Learning to Reweight Terms with Distributed Representations (SIGIR’15)

The retrieval model concerns with computing a relevant score between a query and document. Typically, the model is a weighted sum of matching score of term t and document D:

$s(q, D) = \sum_{t \in q \cap D} w(t)f(t, D)$

The most common weight function is an inverse document frequency (IDF). It signifies the unique terms over common terms. IDF is an appropriate assumption in any relevant model.

This paper proposes a term weight learning method based on distributed word vectors (Word2Vec). Motivated by additive property of word distributed representation, query q can be summarized as an average of all term in query q. The author believes that distributed representation will provide a more accurate estimation of query-dependent weight function $w(t)$.

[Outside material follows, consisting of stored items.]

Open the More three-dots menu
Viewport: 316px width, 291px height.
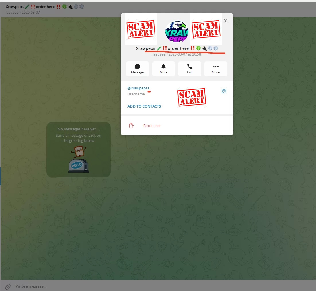tap(216, 67)
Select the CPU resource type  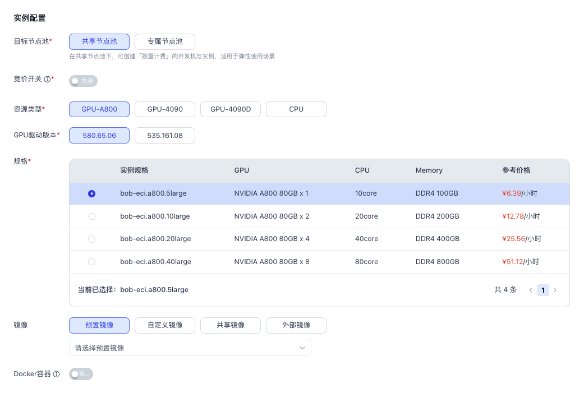point(296,109)
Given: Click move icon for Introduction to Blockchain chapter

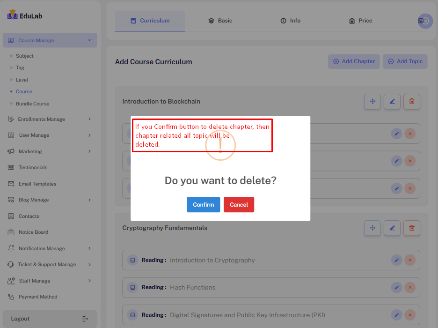Looking at the screenshot, I should click(372, 101).
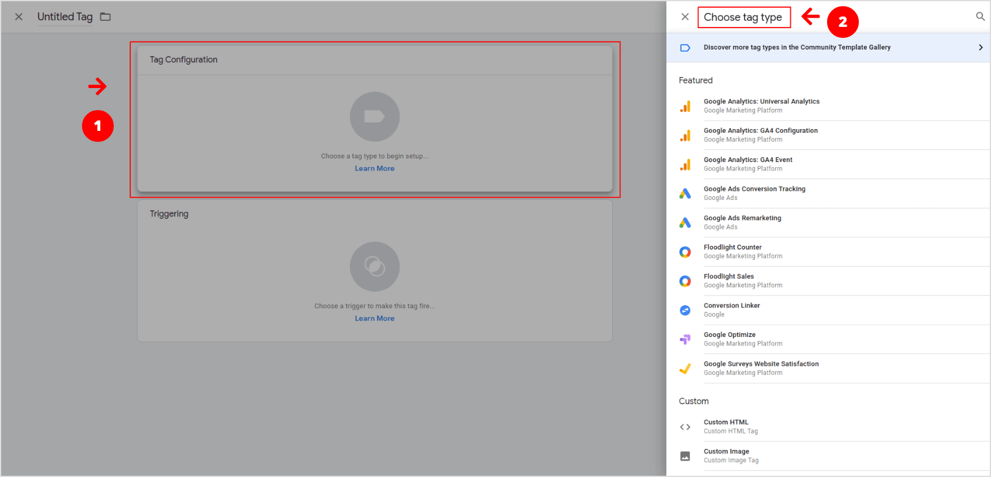Click the Conversion Linker icon

click(685, 310)
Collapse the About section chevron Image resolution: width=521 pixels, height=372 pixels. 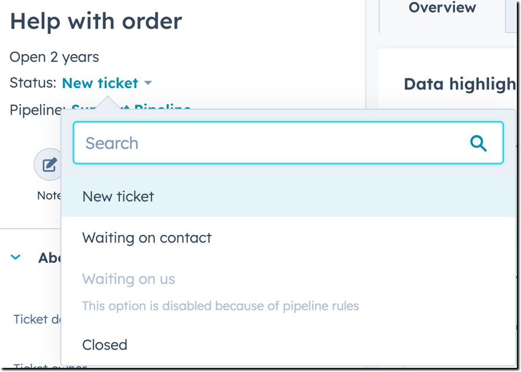15,257
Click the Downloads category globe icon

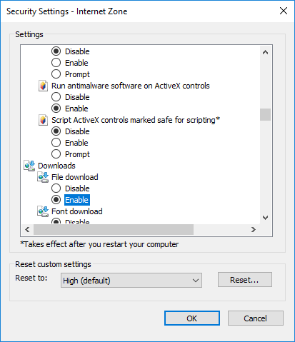click(29, 166)
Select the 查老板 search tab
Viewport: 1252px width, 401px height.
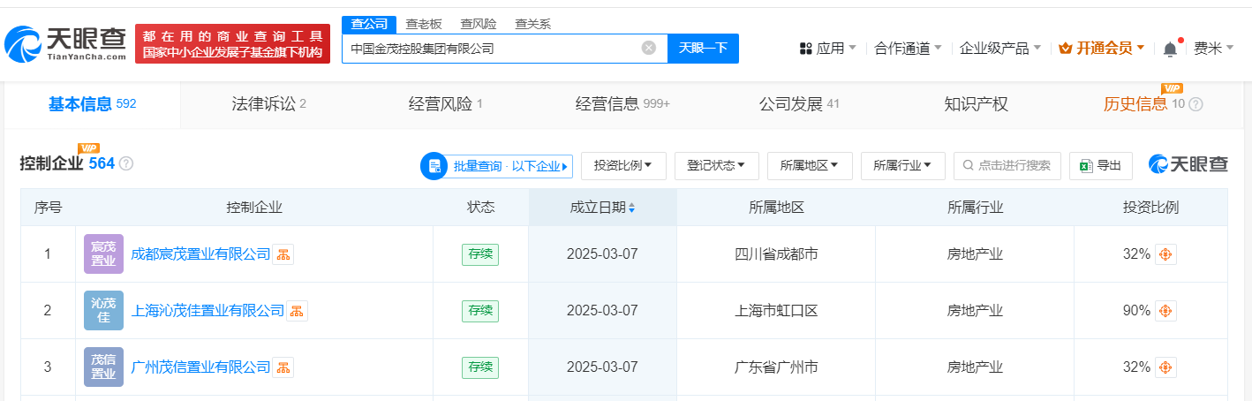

This idea sounds better than IDF because the new weight function depends on a query. The weight will not be fixed for the given term t, but depends on the context of query q.

The paper uses a simple estimation based on the assumption that the average of word vectors will summarize the whole query. Then, any term in query q that deviates too much from the average should be less relevant. For each term t in query q and its corresponding word vector $\textbf{w}_{i,j}$, the query-dependent feature vector of term t is:

$\textbf{x}_{i,j} = \textbf{w}_{i,j} - \bar{\textbf{w}}_{q_i}$

Where $latex \bar{\textbf{w}}_{q_i}$ is an average of all word vectors in the query q. Then, in order to calculate the true weight, the author trains a linear regression with L1-regularizer using $\textbf{x}_{i,j}$ as an input feature and relevance judgment score based on term recall weight [2] as the ground truth. Once the mapping function is trained, for any given new query, the feature vector $\textbf{x}$ will be constructed and uses a mapping function to calculate the weight score.

Although the idea proposed in this paper is simple, it shows how to exploit the additive property of distributed representation. However, the way to calculate the query-dependent feature vector does not satisfy me. Some queries may contain multiple similar words based on syntactic similarities such as “United States” or “San Francisco”, then the average of the query will be biased toward the most common concept in the query. This may weaken the rare term in the same query in which that term may be the best indicator of the user’s intent.

References:

[1] Zheng, Guoqing, and Jamie Callan. “Learning to reweight terms with distributed representations.” SIGIR’15

[2] L Zhao and J. Callan. “Term necessity prediction.” In CIKM’10.